At para.20 in Barings, Evans-Lombe J said:

The evidence of experts will always be exchanged and filed well in advance of the hearing. It clearly serves the purpose of effective case management that, as far as possible, issues relating to the admissibility of expert evidence be disposed of well before the trial starts so that significant costs can be saved. See Woodford & Ackroyd v Burgess [1999] Lloyd’s Rep. (PN) 231.

162.

As I have already held, if I had to decide the issue of admissibility (as opposed to the CPR 35 issues) now, on the material at present before me I would have to decide that the proposed expert evidence was not admissible as expert evidence.
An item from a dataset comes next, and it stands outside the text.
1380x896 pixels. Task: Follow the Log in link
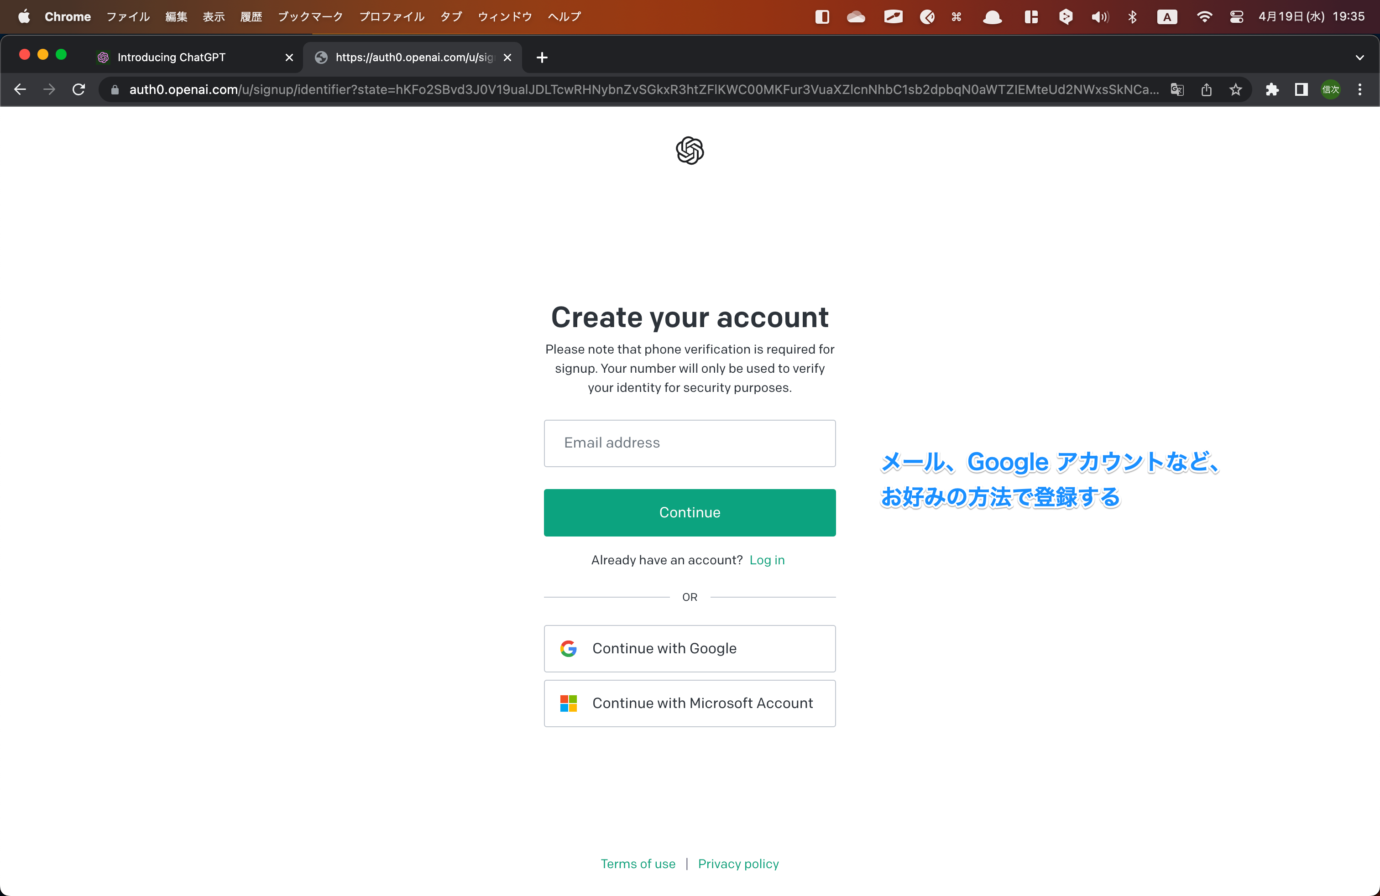(767, 560)
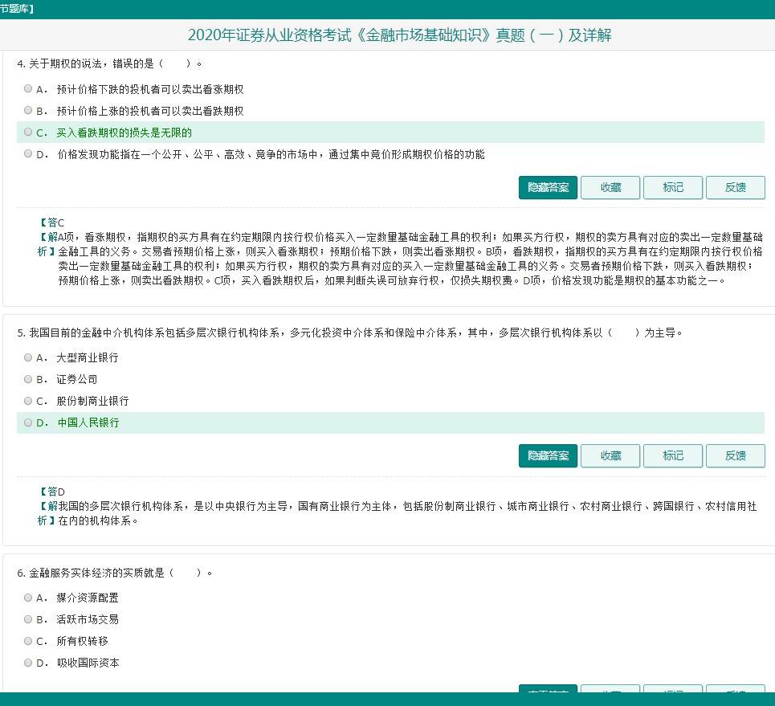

However, I consider that there is a real prospect of the proposed evidence when and if it is produced, being admissible as a matter of the law of evidence, so that if case management considerations, including those expressly set out in CPR 35 and the tests enunciated by Warren J in British Airways Plc v Spencer [2015] EWHC 2477 (Ch) at para.68 as quoted above, favoured the granting of permission under CPR 35.4, then, as in Barings and the RBS Rights Issue Litigation it would be appropriate to give preliminary or reviewable permission for the proposed expert evidence. That preliminary or provisional permission would enable the Claimant to cause an expert’s report to be produced which complied with the requirements as to admissibility. Insofar as the report comprised evidence of fact, the evidence in it might be either or both of expert evidence of fact or lay evidence of fact which would be admissible even if not given by an expert. Issues as to admissibility could then be determined subsequent to the production of the report either as a condition of its admissibility attached to the preliminary or provisional permission or on an application to strike out. Those issues of admissibility would be determined by a Master well prior to the trial and, possibly prior to the Defendant having to incur costs in obtaining its own expert report, though some finer questions around legal admissibility and relevance might be left for determination by the Trial Judge, bearing in mind that the trial judge would still have an exclusionary power.

163.

The difficulty for the Claimant with that approach in the present case is that on the material at present before me the CPR 35 case management considerations, and in particular the proportionality of the cost of the proposed expert evidence in comparison with the degree of assistance which it is likely to give the court militate against allowing the proposed expert evidence, even if the tests for legal admissibility were satisfied.

164.

Accordingly I consider that unless and until the likely cost of the expert evidence is re-visited and reduced I should not even make a preliminary or reviewable order for expert evidence and I do not do so.


Declan Colgan Music Limited v UMG Recordings, Inc.